Júlíus Björnsson jest ogromnych gabarytów mężczyzną. Ma 205 cm wzrostu i wielkie muskuły.
Strongmenem zainteresowali się twórcy „Gry o tron”, gdzie sportowiec wcielił się w rolę Grigora Clegana „Góry”.
Siłacz, choć w realnym świecie niewielu, miałoby odwagę się z nim zmierzyć, przegrał walkę ze złośliwymi komentarzami w sieci. Julius stał się obiektem drwin i hejtu z powodu związku z drobniutką i delikatną Kelsey Henson.
Drastyczne różnice w budowie osiłka i jego rachitycznej żony stały się źródłem nieustannych komentarzy i kpin.
Para pobrała się we wrześniu ubiegłego roku. W porównaniu z mężem Kelsey, która ma 158 cm, jest kruszynką, niższą od męża aż o 47 cm!
Kelsey czytała o sobie, że jest mała jak koliber, że Julius nosi ją w kieszeni. Ale to tylko najdelikatniejsze z określeń.
Niektórzy dopytywali o to jak się całują lub nawet o bardziej intymne szczegóły ich związku.
Internauci nie przebierali w słowach.

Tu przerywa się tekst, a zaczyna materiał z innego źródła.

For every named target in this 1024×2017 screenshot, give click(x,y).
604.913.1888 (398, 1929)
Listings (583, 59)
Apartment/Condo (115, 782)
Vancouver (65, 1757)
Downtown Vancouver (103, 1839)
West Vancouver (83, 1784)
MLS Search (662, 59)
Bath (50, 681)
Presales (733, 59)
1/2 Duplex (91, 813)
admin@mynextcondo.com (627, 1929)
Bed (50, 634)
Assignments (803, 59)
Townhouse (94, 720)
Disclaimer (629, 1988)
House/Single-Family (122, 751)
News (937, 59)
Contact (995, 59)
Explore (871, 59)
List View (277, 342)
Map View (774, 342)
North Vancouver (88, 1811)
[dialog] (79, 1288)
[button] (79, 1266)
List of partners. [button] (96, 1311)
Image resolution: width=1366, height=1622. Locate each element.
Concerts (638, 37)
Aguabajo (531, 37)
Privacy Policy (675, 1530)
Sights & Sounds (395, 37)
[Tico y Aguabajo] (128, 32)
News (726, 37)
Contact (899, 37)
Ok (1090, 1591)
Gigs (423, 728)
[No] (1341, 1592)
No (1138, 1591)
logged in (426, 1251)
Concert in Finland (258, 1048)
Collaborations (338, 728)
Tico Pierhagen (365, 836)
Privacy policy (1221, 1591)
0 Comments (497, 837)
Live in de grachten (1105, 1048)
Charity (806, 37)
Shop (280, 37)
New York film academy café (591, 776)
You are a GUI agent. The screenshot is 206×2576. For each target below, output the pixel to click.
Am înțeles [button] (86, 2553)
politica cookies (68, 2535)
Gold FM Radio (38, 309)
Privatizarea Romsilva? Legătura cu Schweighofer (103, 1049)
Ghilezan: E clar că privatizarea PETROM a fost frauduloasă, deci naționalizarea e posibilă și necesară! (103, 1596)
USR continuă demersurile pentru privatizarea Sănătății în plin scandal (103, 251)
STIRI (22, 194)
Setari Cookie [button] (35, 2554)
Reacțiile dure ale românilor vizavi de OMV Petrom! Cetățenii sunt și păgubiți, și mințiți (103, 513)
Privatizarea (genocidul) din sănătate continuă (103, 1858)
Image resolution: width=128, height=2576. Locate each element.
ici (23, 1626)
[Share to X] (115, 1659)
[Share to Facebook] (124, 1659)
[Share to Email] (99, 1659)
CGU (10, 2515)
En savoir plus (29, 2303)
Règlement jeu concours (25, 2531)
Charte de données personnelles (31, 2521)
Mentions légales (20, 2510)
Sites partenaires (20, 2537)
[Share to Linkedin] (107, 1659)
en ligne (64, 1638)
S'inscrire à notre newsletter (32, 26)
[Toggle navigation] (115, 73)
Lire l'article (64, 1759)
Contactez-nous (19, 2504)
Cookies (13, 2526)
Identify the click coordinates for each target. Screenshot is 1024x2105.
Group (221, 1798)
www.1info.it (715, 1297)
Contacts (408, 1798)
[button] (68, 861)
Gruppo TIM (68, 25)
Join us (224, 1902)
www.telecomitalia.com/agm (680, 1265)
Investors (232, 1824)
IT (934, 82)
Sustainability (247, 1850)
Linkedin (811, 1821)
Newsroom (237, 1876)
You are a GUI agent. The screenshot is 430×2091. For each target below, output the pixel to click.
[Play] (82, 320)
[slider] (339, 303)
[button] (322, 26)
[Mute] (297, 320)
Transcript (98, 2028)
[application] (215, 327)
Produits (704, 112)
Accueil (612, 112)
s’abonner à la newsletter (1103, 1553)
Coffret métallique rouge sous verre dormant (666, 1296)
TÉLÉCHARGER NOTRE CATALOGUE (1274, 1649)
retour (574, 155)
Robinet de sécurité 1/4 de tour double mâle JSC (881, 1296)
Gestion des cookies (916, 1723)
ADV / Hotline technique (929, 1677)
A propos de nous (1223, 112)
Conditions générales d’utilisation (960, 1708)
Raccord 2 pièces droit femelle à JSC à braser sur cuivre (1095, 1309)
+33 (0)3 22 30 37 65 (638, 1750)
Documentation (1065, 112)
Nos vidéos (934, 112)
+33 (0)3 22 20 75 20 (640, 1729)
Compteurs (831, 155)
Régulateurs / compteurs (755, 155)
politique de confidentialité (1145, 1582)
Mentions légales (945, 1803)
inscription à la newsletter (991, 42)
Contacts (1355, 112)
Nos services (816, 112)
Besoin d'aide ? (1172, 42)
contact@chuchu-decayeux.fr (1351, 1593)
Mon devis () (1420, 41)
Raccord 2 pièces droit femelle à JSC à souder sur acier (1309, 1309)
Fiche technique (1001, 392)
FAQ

Drwinom i hejtowi nie było końca.
W końcu oboje musieli się do tego przyzwyczaić. Julius niezmiennie odpowiadał, że chciałby usłyszeć to wszystko prosto w oczy i czeka na śmiałka, który tego dokona.
„Tylko w internecie mają odwagę wypisywać takie rzeczy.”
Niemniej nieustające i niekończące się komentarze zmusiły parę do zdecydowanie rzadszego publikowania wspólnych zdjęć na swoich profilach w mediach społecznościowych.
Co o tym sądzicie o tej nietypowej parze? Dlaczego ludzie mają problem z akceptowaniem ich związku z powodu różnicy wzrostu?